> _What you will do_: Among the entries below, copy every line that carries the word "screenshot".

> _Given records_:

----

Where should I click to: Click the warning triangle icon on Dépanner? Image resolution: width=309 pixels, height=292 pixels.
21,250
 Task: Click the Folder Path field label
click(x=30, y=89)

----

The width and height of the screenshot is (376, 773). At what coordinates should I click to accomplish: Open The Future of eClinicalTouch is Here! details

----

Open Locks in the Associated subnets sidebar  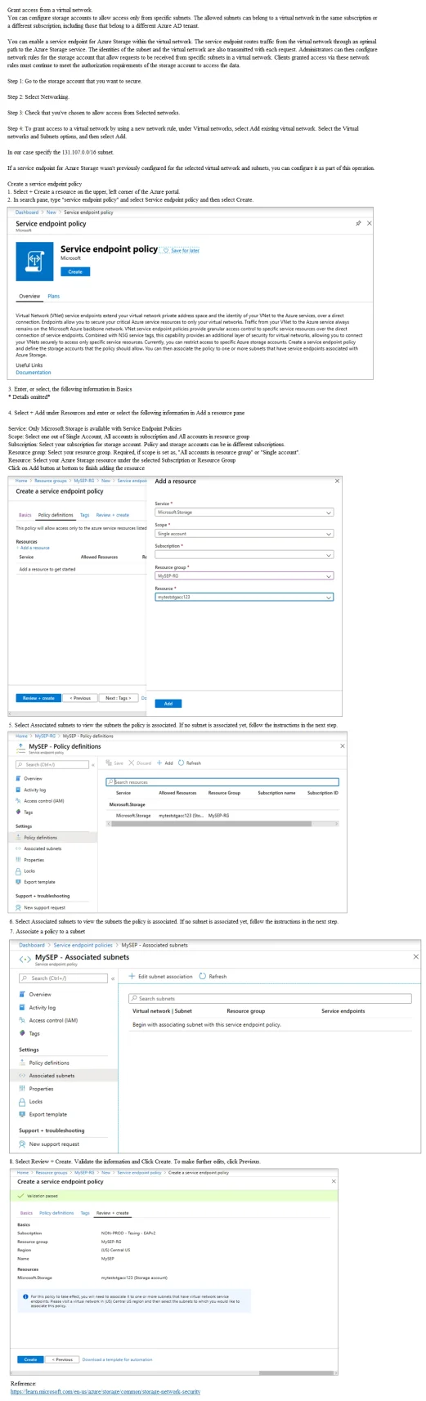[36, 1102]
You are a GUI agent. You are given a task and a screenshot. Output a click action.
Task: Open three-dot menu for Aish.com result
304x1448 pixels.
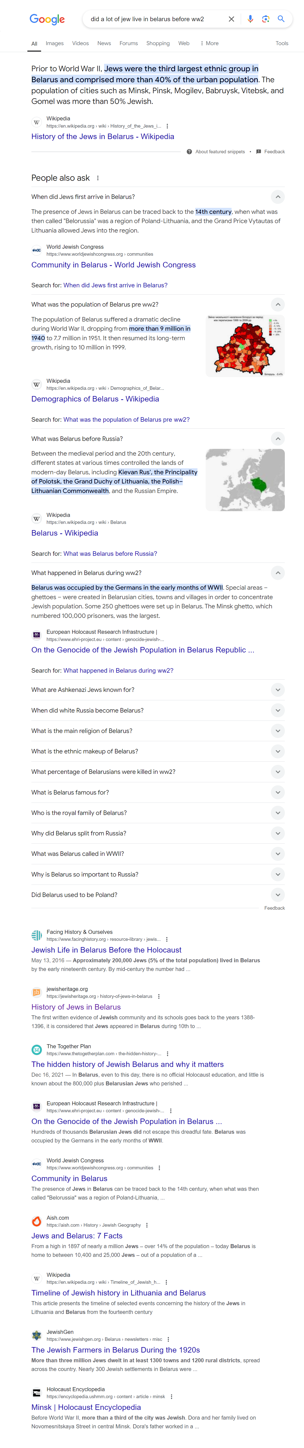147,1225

----

> _Exercise answer_:
The width and height of the screenshot is (376, 773). At what coordinates should I click to accomplish: Open The Future of eClinicalTouch is Here! details
You are a GUI agent. You are given a task and a screenshot. Output a click action.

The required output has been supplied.